_What is asked:_ Please quote the rows word for word, from the line containing "Given: Click the 0.0" through the last row.

_Recorded information:_
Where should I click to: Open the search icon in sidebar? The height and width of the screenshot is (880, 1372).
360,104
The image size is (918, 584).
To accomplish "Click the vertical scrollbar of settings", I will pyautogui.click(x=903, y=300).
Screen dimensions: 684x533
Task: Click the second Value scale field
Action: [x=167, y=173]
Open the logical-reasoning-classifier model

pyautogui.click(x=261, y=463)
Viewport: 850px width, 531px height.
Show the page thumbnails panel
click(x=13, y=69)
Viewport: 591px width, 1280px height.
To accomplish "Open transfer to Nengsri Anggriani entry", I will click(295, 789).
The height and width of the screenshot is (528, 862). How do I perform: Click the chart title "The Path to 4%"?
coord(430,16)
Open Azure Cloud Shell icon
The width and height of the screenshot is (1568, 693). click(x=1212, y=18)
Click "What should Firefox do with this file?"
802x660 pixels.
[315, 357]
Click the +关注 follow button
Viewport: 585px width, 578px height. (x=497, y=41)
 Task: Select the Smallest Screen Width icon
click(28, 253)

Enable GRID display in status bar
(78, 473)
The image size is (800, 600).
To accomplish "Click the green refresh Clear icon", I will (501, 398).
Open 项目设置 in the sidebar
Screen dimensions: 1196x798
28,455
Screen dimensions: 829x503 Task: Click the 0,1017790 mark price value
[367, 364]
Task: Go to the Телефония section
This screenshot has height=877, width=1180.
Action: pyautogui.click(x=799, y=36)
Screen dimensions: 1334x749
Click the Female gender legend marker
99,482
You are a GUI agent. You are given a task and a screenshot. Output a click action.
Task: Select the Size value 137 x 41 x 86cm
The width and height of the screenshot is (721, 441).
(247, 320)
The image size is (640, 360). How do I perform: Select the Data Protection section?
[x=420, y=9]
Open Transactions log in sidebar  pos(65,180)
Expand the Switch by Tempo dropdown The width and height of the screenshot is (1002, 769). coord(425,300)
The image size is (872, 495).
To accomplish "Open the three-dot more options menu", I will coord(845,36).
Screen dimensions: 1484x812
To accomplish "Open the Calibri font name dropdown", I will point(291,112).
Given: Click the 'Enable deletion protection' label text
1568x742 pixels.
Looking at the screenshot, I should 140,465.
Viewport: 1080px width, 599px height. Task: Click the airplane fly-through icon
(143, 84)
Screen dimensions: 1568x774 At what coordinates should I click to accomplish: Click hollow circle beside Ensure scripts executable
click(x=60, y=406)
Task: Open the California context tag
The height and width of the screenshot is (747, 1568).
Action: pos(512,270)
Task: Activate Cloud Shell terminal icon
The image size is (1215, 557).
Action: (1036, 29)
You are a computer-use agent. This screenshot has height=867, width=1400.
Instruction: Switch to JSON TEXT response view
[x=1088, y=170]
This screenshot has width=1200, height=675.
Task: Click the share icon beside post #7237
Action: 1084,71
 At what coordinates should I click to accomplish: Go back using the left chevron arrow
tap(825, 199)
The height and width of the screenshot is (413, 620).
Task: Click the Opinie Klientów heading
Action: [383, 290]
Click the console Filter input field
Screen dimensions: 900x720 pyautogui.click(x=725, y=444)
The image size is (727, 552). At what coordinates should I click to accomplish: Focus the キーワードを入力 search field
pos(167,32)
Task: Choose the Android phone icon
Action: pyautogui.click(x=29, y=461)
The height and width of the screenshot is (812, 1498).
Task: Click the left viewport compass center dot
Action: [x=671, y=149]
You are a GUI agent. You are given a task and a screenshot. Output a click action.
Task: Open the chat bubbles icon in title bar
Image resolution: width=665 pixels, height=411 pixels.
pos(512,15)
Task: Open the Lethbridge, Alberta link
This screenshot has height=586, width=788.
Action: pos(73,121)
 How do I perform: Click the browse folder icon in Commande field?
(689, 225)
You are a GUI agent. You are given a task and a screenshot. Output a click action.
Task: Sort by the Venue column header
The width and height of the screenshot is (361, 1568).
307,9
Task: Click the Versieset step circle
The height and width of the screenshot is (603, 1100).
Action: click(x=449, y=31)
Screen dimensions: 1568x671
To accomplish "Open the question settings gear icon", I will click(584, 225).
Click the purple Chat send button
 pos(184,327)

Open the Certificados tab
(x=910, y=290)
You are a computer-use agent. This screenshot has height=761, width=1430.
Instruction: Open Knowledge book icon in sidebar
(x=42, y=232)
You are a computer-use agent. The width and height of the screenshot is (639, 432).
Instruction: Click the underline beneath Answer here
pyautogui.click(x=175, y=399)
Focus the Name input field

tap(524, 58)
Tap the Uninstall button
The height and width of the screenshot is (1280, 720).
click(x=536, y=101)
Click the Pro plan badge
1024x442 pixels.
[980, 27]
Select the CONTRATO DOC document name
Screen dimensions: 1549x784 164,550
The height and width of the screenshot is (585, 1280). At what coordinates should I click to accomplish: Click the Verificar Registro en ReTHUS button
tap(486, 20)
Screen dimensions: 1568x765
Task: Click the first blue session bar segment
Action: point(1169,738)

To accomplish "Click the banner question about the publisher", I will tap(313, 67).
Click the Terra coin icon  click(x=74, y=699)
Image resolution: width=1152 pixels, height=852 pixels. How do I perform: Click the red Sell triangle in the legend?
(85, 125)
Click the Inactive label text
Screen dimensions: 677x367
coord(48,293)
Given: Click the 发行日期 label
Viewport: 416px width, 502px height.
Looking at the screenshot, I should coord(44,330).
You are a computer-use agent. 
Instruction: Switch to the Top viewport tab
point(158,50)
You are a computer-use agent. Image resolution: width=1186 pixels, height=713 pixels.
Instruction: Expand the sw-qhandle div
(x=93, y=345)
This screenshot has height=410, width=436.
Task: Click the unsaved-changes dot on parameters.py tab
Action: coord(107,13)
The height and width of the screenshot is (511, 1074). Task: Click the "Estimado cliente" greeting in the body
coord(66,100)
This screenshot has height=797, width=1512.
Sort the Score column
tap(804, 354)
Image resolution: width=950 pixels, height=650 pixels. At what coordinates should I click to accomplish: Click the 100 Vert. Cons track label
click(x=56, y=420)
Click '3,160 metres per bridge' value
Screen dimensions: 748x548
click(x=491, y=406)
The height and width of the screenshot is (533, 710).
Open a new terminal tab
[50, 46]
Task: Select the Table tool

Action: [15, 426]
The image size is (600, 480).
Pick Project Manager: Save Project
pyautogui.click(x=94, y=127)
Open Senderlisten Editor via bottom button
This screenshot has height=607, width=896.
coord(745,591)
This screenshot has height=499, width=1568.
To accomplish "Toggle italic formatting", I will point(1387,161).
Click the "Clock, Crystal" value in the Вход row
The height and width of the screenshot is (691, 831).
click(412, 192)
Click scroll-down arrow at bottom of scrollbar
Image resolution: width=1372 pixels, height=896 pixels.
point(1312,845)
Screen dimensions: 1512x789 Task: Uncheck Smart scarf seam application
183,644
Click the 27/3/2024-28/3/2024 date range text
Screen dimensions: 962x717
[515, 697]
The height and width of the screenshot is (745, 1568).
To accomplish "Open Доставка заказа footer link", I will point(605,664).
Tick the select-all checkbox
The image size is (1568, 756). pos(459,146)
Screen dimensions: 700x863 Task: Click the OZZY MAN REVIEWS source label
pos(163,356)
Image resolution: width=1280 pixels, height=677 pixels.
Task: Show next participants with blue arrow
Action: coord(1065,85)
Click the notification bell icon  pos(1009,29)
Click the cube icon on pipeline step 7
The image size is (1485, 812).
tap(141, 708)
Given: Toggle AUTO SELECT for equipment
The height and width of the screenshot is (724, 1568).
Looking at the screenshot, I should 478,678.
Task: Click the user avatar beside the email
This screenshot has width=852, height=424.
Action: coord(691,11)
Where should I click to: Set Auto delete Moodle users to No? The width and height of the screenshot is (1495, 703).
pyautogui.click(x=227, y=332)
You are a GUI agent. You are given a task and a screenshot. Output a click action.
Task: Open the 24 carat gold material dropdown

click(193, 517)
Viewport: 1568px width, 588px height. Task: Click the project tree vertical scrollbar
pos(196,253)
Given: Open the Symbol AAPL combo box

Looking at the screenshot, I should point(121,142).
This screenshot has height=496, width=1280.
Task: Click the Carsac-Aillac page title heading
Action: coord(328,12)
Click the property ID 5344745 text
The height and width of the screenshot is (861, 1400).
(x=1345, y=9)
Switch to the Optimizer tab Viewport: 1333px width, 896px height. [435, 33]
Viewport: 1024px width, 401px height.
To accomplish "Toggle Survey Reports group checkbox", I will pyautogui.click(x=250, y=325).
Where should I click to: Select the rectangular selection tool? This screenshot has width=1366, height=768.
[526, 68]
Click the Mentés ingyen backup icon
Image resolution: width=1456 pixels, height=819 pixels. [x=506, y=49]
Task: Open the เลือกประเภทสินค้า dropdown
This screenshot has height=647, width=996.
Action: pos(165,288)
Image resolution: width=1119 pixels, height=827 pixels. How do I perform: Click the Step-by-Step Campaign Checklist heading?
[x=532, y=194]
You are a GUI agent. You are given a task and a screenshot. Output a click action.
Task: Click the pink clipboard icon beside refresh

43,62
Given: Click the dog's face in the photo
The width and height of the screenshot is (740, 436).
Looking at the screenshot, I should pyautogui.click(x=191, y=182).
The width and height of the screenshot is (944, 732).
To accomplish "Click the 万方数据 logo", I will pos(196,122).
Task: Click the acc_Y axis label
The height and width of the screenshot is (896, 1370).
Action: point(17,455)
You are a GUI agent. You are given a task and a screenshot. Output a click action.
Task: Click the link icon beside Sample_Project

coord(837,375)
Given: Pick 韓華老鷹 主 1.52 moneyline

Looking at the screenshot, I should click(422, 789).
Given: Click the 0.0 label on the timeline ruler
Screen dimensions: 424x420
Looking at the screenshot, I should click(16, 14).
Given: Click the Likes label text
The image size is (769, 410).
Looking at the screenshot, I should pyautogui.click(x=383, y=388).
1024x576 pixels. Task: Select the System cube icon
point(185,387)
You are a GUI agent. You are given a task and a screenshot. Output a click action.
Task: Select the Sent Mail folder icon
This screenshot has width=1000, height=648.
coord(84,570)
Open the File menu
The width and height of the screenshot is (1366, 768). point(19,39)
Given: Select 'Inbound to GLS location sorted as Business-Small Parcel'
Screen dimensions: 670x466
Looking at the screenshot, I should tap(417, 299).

_Response:_
Given: Click the 0.0 label on the timeline ruler
Screen dimensions: 424x420
Looking at the screenshot, I should click(16, 14).
Given: Click the Likes label text
The image size is (769, 410).
Looking at the screenshot, I should pyautogui.click(x=383, y=388).
1024x576 pixels. Task: Select the System cube icon
point(185,387)
You are a GUI agent. You are given a task and a screenshot. Output a click action.
Task: Select the Sent Mail folder icon
This screenshot has width=1000, height=648.
coord(84,570)
Open the File menu
The width and height of the screenshot is (1366, 768). point(19,39)
Given: Select 'Inbound to GLS location sorted as Business-Small Parcel'
Screen dimensions: 670x466
Looking at the screenshot, I should tap(417, 299).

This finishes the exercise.